Ворон на снегу - Зябрев Анатолий. Страница 29
Было бы неверно говорить о какой-либо усталости Афанасия в эти месяцы. Было впечатление, что он летел куда-то, поглощенный этим чувством полета, сменялось утро вечером, точнее, день ночью, а ночь сменялась днем, он как бы и не примечал этих переходов, мозг оставался одинаково горячо возбужденным. В правом боку, там, в привычном месте, иногда что-то сдавливало, жгло (впрочем, не что-то, а конкретно — он знал что), но до того ли теперь, когда такие дела, такая жизнь, такая надежда!

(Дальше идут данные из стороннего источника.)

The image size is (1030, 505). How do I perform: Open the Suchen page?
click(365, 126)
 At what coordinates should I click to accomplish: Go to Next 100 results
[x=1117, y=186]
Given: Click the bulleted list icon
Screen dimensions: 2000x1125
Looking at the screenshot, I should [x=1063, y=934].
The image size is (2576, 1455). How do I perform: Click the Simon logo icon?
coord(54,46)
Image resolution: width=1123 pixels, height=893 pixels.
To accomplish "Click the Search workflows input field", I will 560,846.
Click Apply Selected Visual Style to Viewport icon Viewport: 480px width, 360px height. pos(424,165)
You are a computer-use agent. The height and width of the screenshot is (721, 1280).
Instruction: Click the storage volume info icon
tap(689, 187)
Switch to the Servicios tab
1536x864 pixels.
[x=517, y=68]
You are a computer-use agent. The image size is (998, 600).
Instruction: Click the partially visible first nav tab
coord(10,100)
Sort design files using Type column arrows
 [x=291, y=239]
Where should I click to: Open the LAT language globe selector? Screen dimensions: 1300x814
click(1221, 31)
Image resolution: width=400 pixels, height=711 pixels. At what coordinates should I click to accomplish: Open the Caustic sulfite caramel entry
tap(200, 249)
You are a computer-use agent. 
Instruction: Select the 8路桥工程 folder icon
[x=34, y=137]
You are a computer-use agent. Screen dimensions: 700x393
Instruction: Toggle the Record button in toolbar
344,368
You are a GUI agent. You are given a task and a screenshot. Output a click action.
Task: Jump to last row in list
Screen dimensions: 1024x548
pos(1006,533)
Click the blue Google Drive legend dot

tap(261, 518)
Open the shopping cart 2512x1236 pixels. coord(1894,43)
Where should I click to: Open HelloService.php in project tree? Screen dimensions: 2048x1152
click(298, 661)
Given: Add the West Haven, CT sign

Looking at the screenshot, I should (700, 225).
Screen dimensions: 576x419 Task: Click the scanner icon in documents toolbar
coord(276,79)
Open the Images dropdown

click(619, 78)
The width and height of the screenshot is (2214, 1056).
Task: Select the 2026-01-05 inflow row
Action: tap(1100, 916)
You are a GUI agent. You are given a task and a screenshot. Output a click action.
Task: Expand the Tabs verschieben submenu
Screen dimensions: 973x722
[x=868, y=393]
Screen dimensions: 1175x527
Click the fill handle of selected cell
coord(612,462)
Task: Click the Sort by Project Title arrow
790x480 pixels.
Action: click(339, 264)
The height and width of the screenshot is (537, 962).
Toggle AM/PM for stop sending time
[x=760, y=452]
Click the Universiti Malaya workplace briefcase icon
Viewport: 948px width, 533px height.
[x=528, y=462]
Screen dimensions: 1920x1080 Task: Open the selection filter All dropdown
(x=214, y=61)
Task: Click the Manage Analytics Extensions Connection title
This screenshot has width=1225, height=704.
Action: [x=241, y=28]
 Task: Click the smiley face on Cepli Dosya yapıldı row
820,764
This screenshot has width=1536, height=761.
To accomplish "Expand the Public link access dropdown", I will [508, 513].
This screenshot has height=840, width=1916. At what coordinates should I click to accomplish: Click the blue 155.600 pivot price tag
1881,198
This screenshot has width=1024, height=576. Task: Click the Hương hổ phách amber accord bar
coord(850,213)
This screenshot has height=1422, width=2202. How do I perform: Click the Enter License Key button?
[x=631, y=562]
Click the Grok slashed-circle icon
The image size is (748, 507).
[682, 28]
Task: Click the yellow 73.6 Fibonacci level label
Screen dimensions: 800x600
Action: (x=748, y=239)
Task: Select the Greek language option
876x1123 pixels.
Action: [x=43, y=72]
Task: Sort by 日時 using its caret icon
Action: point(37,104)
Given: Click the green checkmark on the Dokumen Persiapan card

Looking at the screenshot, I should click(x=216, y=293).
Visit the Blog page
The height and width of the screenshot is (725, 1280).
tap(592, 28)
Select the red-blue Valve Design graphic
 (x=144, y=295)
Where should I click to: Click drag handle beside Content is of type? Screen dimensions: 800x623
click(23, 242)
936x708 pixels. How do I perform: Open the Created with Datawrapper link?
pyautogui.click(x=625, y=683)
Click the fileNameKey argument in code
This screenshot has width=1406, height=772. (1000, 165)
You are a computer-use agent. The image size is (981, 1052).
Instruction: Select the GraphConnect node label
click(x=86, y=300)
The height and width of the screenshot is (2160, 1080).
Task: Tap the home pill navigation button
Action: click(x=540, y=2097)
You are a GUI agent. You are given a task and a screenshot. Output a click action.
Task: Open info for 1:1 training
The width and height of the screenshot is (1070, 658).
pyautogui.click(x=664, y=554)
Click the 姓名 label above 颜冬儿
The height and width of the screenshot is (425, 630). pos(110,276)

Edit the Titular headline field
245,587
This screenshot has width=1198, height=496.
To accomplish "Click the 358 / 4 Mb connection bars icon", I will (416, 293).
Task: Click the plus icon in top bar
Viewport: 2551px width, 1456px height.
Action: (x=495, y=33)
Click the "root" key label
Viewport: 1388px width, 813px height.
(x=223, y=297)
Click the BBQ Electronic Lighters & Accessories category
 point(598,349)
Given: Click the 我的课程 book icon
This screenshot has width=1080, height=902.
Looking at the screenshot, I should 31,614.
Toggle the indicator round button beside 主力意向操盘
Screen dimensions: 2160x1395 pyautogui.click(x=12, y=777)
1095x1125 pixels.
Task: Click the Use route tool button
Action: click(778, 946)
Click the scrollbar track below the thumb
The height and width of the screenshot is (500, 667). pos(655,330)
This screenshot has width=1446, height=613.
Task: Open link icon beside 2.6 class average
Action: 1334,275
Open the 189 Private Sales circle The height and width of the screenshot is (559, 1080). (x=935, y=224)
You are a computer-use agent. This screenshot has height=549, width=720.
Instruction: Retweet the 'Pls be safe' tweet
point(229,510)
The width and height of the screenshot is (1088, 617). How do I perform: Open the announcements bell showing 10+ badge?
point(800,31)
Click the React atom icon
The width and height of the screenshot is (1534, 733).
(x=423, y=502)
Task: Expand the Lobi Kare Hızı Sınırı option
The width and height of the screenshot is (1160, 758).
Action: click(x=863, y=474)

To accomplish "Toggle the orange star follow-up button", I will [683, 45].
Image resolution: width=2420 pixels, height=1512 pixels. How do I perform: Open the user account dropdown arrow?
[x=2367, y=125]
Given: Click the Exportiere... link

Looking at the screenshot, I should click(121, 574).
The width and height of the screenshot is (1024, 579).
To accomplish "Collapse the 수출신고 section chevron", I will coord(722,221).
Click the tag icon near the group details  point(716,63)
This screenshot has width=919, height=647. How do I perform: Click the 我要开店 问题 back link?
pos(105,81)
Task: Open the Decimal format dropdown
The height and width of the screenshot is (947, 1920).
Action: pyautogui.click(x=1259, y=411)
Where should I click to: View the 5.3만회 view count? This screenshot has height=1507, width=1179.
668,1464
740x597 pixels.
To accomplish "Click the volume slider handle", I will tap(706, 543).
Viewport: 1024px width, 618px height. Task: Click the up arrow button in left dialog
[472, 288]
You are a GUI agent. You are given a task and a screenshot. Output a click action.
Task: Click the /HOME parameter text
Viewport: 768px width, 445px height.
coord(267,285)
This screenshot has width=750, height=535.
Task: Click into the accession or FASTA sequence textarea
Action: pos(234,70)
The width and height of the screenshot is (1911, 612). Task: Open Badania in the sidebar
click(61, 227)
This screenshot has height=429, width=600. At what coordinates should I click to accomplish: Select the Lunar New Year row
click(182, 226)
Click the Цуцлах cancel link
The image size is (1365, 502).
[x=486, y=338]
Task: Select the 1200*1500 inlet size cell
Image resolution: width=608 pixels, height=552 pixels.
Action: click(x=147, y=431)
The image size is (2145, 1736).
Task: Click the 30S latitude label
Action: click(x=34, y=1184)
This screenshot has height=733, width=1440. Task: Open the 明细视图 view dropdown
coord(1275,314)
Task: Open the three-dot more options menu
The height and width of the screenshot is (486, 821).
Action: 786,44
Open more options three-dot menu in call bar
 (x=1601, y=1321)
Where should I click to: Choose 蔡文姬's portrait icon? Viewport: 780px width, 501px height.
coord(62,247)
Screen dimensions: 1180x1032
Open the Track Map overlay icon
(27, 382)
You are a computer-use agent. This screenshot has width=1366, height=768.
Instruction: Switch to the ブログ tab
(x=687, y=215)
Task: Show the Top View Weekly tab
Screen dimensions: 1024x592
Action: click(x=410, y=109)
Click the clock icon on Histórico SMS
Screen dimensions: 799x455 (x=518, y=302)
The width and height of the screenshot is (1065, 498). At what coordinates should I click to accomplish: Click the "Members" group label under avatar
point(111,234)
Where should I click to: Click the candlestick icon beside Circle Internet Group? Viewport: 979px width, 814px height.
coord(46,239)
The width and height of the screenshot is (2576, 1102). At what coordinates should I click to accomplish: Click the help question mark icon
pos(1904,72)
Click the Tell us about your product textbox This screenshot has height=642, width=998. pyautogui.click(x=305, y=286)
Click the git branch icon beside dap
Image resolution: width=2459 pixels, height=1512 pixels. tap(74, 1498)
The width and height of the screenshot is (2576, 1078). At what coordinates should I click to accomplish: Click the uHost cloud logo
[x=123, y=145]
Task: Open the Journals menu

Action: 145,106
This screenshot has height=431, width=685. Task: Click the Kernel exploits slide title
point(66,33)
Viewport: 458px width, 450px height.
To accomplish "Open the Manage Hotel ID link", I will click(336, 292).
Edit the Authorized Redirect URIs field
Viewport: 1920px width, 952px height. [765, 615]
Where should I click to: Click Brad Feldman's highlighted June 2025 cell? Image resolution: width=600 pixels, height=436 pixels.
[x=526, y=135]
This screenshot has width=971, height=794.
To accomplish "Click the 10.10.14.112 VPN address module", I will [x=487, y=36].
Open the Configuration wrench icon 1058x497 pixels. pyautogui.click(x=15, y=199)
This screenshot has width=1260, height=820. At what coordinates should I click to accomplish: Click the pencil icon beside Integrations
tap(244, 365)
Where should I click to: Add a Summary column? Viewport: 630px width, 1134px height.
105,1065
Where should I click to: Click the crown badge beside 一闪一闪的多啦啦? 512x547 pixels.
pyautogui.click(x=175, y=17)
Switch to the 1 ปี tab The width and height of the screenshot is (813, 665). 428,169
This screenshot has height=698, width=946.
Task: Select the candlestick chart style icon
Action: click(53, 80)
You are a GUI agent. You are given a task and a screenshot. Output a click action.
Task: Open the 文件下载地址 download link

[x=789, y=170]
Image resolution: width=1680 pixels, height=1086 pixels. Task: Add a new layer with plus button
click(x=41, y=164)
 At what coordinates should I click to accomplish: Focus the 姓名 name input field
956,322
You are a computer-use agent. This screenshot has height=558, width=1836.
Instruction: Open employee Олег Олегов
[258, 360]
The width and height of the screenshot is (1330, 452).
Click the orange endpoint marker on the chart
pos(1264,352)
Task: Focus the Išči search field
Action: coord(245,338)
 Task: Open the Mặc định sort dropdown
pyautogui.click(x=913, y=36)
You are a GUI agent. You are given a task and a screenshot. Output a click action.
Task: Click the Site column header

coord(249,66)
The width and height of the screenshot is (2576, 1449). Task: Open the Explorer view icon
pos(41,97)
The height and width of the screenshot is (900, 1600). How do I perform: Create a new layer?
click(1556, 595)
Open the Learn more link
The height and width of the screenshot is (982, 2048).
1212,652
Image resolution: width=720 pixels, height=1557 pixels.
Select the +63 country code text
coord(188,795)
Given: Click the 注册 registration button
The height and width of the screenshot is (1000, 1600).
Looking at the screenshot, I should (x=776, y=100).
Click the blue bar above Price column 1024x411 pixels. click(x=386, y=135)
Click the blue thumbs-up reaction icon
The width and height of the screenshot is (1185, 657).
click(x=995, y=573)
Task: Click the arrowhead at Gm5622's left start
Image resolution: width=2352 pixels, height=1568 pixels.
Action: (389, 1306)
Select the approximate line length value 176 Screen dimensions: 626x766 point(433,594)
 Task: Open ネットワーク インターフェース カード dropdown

Мозг воспалялся упоением.
Да, все верно, хозяйство страны разрушено, но ведь это начало! И нельзя осуждать тех, кто переусердствовал, бросая булыжины во вчерашний проклятый царский, буржуйский мир, хотя, может быть, уж и с опозданием бросал, когда бросать, может быть, уже и совсем не следовало бы. Нет, нельзя осуждать. Понимать людей надо, задавленных нуждой, прозябающих в пролетарских каморках, не умеющих сообразить, в какой стороне отдушина, то ли там, то ли не там.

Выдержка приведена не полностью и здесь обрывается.